Behavioral SMS for Students
The Income Gap and Behavioral SMS
20.2 million college students entered into college this fall. However, there is only about a 9% chance that students from poor families will leave college with a degree, a drastic difference from the 54% of children from high income families. Wealth inequality is a large issue for education because children from low income homes tend to be less prepared for school than high income students. However, researchers are looking to implement SMS alerts for providing periodic “nudges” to encourage students (and their parents) to stay on a successful academic path.
SMS for Literacy
In one study, researchers tested a SMS reminder method to help improve kindergarten readiness with low income students. Literacy is one of the biggest aspects of kindergarten readiness so, a literacy program was established for preschool children. Parents would receive text messages with activities to do with their children for developing their literacy skills. Parents who received these texts had children who were more likely to know the alphabet and the sound of the letters.

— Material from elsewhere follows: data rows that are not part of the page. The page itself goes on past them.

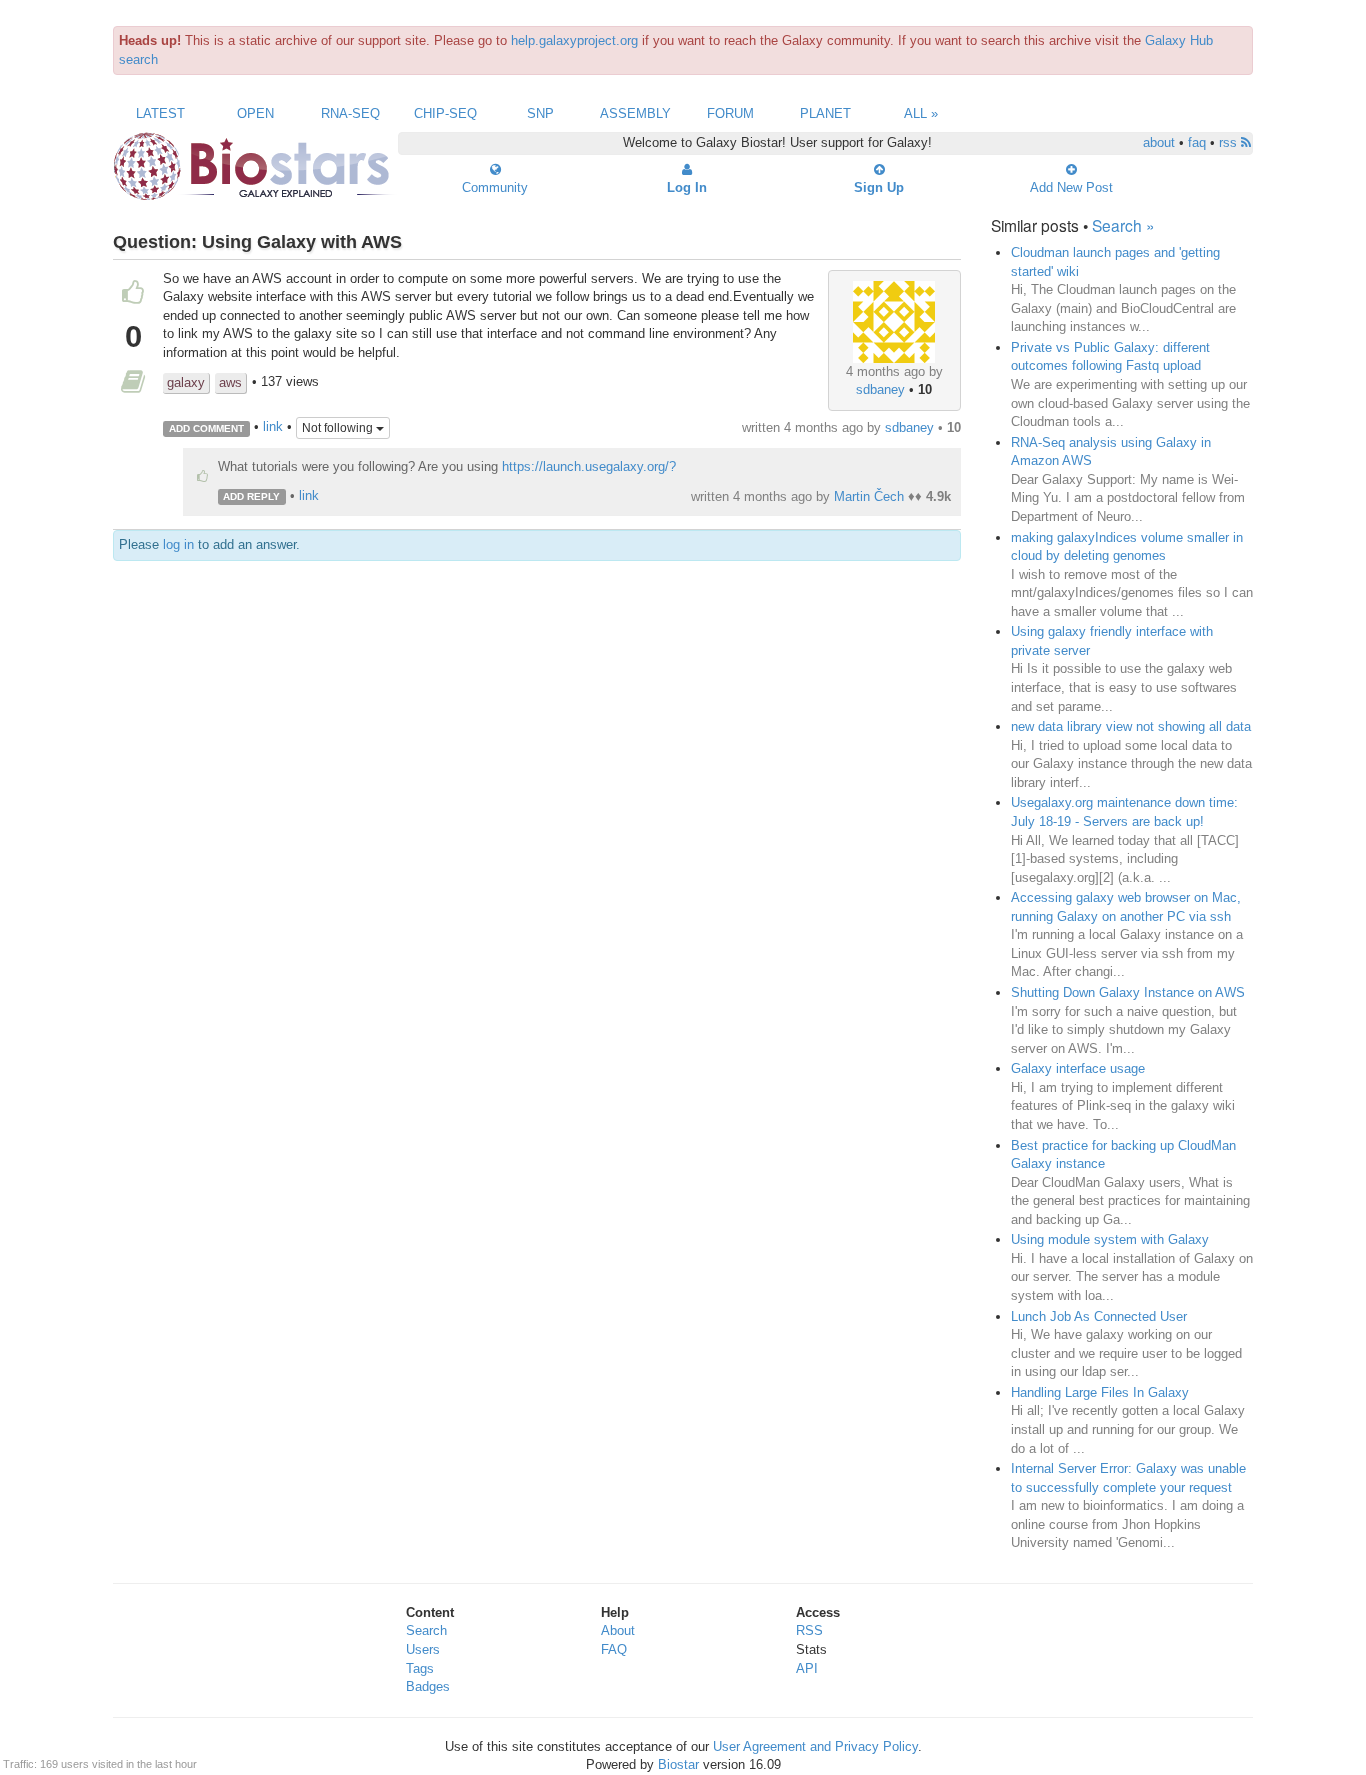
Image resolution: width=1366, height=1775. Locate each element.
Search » (1123, 225)
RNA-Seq (350, 113)
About (618, 1630)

For children in middle and high schools, research is being done to implement SMS alerts to improve homework turn-in rates. Personalized text messages were sent to parents of middle school and high school students alerting them if their child’s homework was not turned in. Not only did the text messages notify the parents of the missing homework, it also listed the page numbers and specific problems that students were expected to complete. As a result, homework turn-in rates and test scores rose, and the communication between parents and students increased as well.
SMS Alerts Improve College Enrollment
The summer following high school graduation is a tricky time for students. Nearly 20% of students who were college bound don’t make it to college. For college aged students, a program was put in place to send personalized SMS reminders about important deadlines through an automated process. Students receiving the texts were 70% more likely to enroll in college compared to the 60% likely for college students who did not.
Overall, SMS proves that it can be a very effective tool in promoting educational success for students at all levels. In the gaps between student and parent, student and educational institution, or among the three, there are a plethora of things that can knock a student off course. By closing that gap, academic success can flourish. All it takes is thoughtful behavioral SMS implementation.